In [1]:
import torch
import torch.nn as nn

class ConvLSTMCell(nn.Module):
    def __init__(self, input_len, input_dim, hidden_dim, kernel_size, bias):
        super(ConvLSTMCell, self).__init__()

        self.input_len = input_len
        self.fc = nn.Linear(input_len, input_dim * kernel_size[0] * kernel_size[1] * kernel_size[2])
        
        self.input_dim = input_dim
        self.hidden_dim = hidden_dim
        self.kernel_size = kernel_size
        self.padding_size = (kernel_size[0] // 2, kernel_size[1] // 2, kernel_size[2] // 2)
        if any(k % 2 == 0 for k in kernel_size):
            raise ValueError("Only support odd kernel size")
        self.bias = bias
        self.conv = nn.Conv3d(self.input_dim + self.hidden_dim, 
                              4 * self.hidden_dim,  # 4* 是因为后面输出时要切4片
                              self.kernel_size, 
                              padding=self.padding_size, 
                              bias=self.bias)

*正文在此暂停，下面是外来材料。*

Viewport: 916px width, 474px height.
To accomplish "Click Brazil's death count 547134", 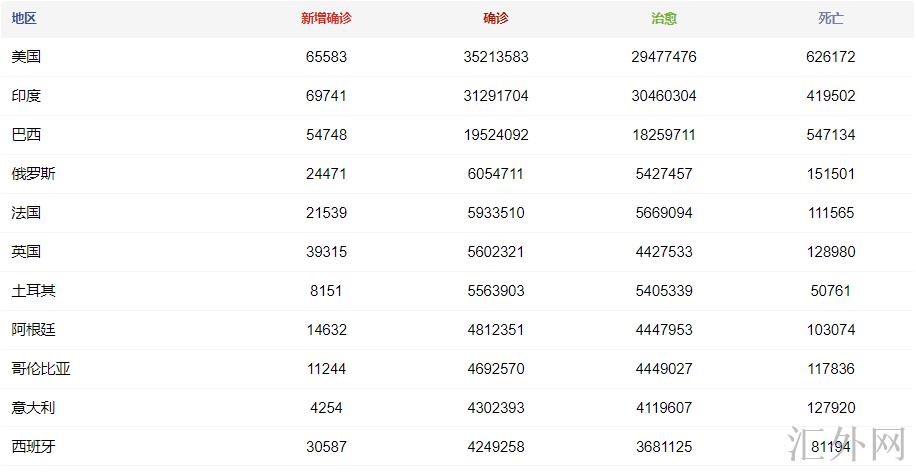I will (x=830, y=135).
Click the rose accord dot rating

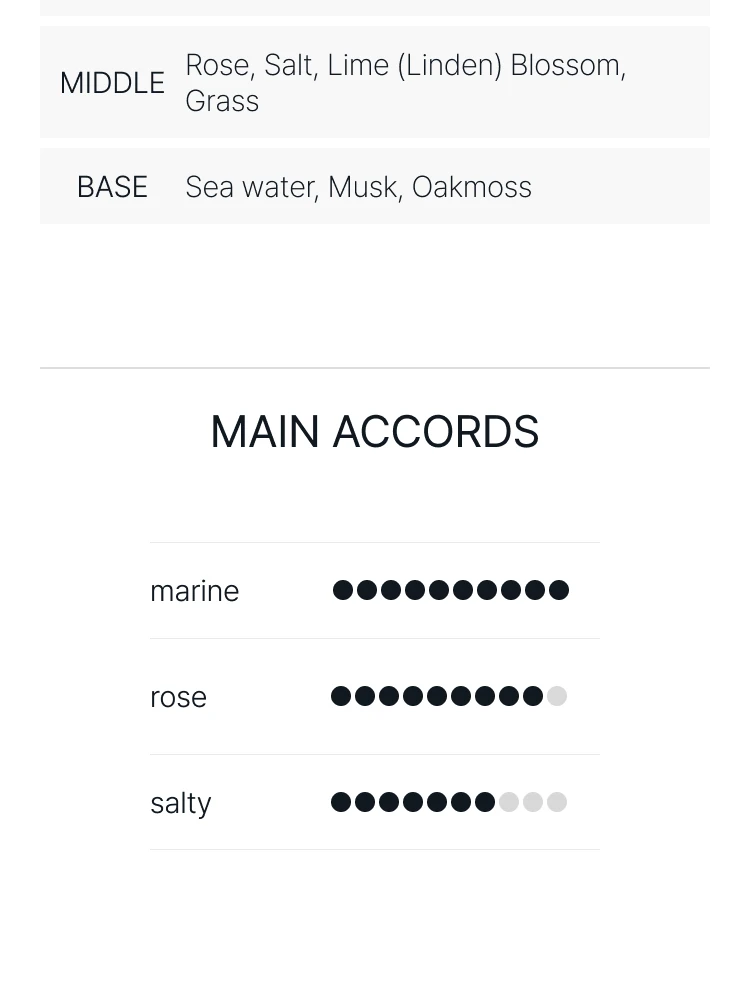[x=449, y=696]
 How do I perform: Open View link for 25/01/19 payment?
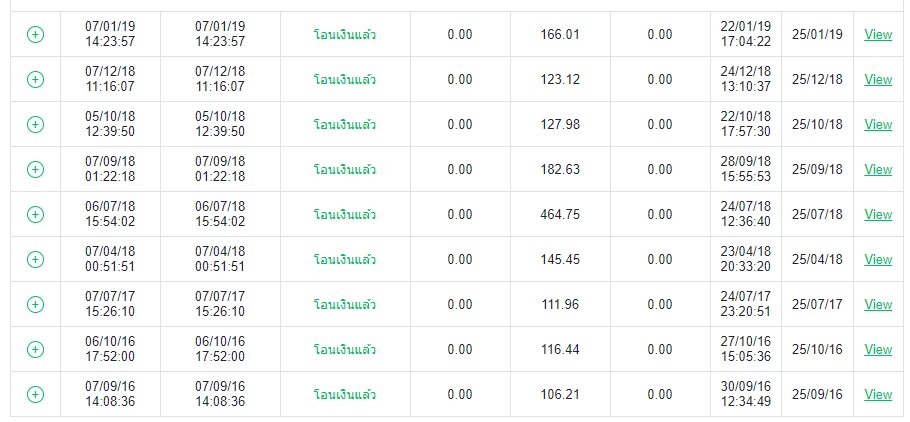878,34
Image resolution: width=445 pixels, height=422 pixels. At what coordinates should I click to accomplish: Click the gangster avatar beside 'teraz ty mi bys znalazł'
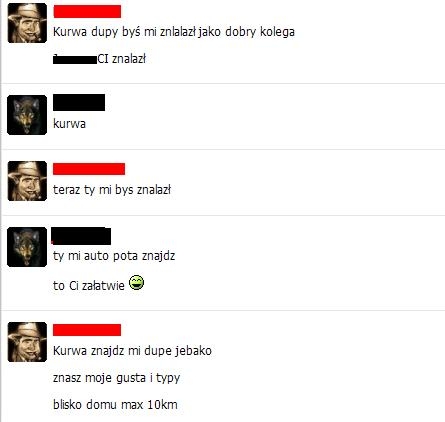point(27,181)
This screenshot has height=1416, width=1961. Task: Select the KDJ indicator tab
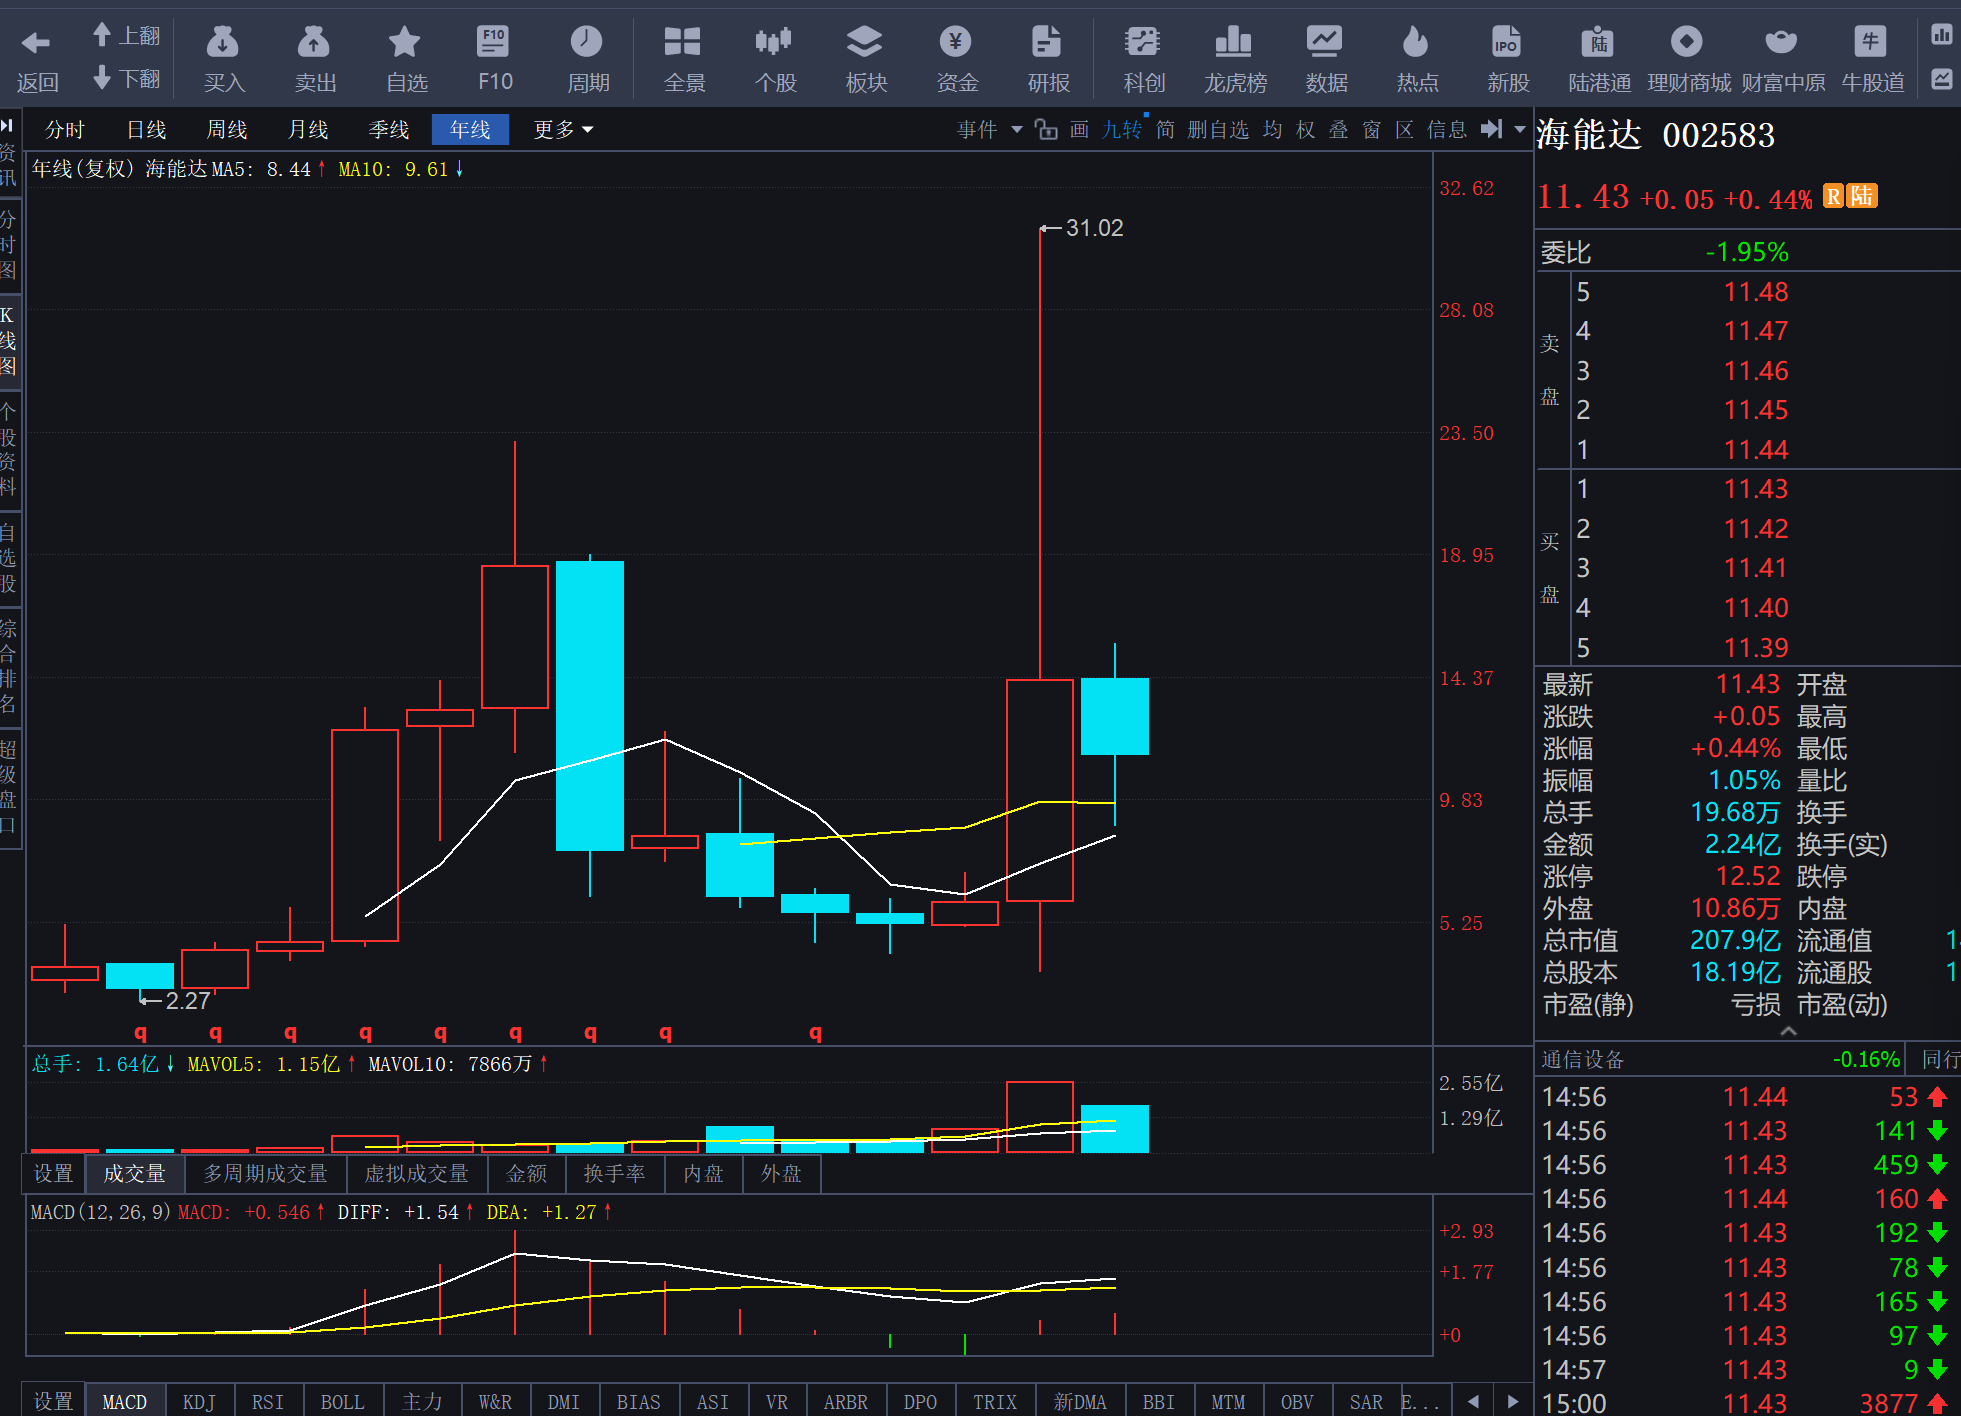point(198,1401)
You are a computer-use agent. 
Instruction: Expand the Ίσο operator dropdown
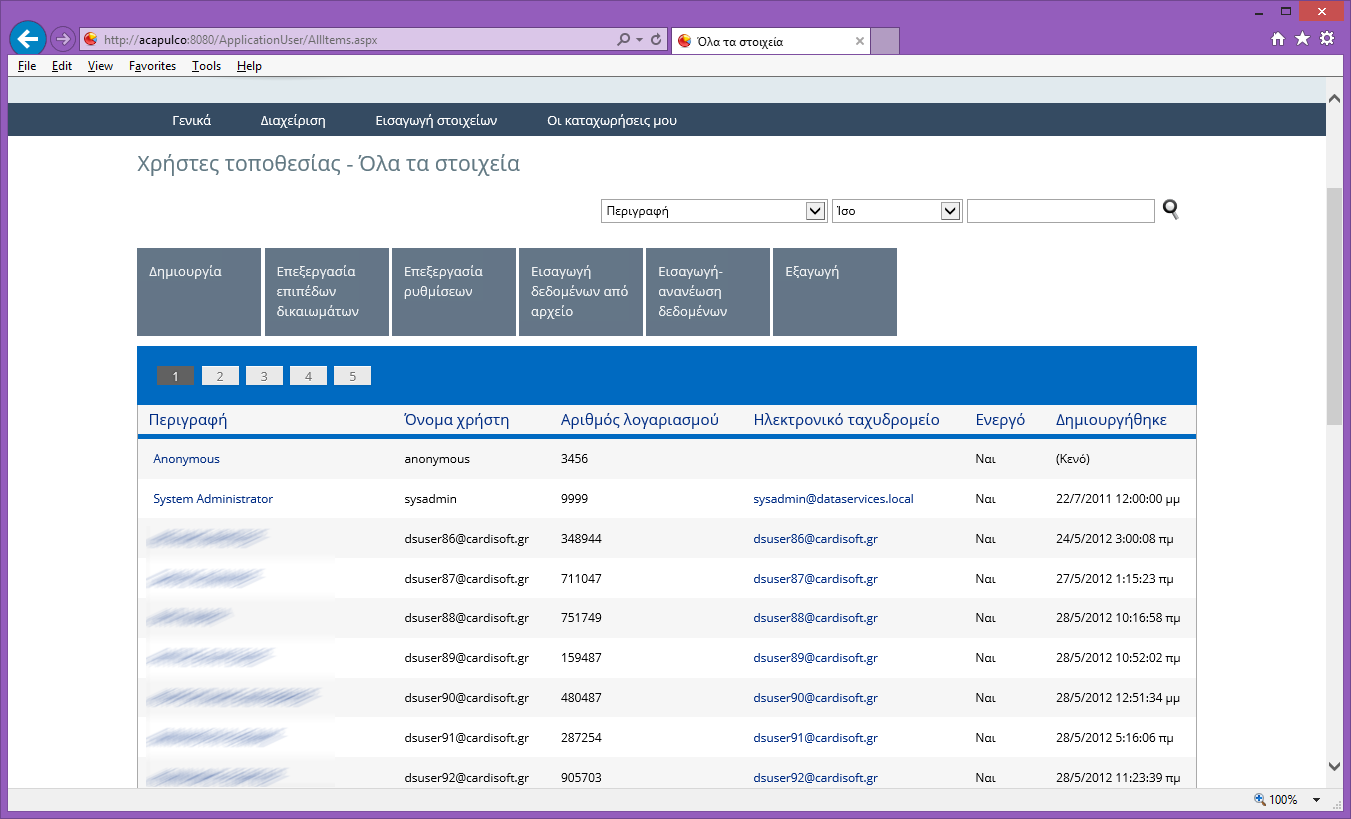(951, 211)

    def forward(self, input_tensor, cur_state):
        h_cur, c_cur = cur_state
        
        # 经过全连接层
        input_tensor = input_tensor.view(-1, self.input_len)
        input_fc = self.fc(input_tensor)
        
        # 变形
        batch_size = input_tensor.size(0)
        depth, height, width = h_cur.size(2), h_cur.size(3), h_cur.size(4)
        input_fc = input_fc.view(batch_size, self.input_dim, depth, height, width)
        
        combined = torch.cat((input_fc, h_cur), dim=1)
        combined_conv = self.conv(combined)
        cc_f, cc_i, cc_o, cc_g = torch.split(combined_conv, self.hidden_dim, dim=1)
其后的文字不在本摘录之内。